Joe Biden dominated the vice presidential debate Thursday night, arguing, mugging, blustering, interrupting, and grinning—lots of grinning—throughout the 90 minutes. He was the classic loud guy at the party. Whether you thought this was winning and effective, or obnoxious and tiresome, probably depends on whether you’re a Democrat or a Republican.
I thought both candidates accomplished what they needed to. Biden needed to stop the bleeding after President Obama’s lousy debate last week, and it looked as if he had imbibed a couple of 5-Hour Energy drinks to make sure he came off as strong and impassioned. That energy, and Biden’s willingness to aggressively confront Paul Ryan on the “47 percent,” his plans to cut Medicare, and his vagueness about how the Republican ticket’s tax cut would be paid for and whom it would benefit, were points Obama should have made, but didn’t. Hard to imagine Democrats won’t be relieved and enlivened.
Ryan needed to convince voters that he is a plausible vice president and did so. He seemed knowledgeable, articulate, and not out of his depth on the foreign policy that dominated the debate. (Ryan’s real difficulty on this subject was that his and Romney’s plans in Iran and Afghanistan don’t differ dramatically from Obama’s, which made it hard for him to effectively challenge his opponent.) The age difference between the two candidates was striking. At times, Ryan looked like someone nervously interviewing for a Rhodes Scholarship. But I suspect that Biden’s constant interruptions, which Ryan for the most part stoically endured, engendered sympathy for the Republican and detracted from Biden’s effectiveness in a debate that the vice president otherwise won.

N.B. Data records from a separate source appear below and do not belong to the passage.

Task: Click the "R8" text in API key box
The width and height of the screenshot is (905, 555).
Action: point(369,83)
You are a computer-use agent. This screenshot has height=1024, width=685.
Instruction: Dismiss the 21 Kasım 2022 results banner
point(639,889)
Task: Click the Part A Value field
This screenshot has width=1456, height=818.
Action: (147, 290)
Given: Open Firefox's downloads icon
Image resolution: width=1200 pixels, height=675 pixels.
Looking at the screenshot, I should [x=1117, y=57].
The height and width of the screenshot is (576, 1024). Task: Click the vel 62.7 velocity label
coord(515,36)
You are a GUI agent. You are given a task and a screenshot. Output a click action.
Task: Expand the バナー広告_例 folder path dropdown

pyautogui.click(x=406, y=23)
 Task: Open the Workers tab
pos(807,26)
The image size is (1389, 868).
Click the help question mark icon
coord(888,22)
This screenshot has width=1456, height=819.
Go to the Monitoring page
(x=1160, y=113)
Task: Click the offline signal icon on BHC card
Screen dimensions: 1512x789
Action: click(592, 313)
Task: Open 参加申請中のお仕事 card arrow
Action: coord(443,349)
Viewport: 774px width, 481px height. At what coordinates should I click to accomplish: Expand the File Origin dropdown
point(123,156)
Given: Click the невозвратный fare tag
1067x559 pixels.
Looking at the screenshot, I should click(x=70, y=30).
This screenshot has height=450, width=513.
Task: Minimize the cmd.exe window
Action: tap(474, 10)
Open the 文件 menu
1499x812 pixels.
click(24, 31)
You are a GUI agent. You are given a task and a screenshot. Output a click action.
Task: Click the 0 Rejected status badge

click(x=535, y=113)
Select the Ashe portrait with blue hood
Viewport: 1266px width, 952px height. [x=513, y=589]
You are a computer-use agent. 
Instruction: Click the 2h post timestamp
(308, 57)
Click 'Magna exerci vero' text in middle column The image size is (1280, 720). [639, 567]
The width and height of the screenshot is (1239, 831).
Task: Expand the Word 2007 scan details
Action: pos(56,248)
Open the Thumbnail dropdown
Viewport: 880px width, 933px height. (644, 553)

To the extent that tonight’s event has an impact on the race—and I’m skeptical that it will—the difference will be felt most in such swing states as Ohio and Florida and will center on the role of government. Biden did something I’ve never heard before: He made a robust defense of the stimulus. He also articulated far better than Obama did what is at stake in the two parties’ disagreements over Medicare, Social Security, and tax policy. And for all his bluster, he posed a question that I thought was very effective—and that many voters will ask themselves when they go to the polls: “Who do you trust?” For all that Romney helped himself last week, this is not a question he can feel confident will favor him.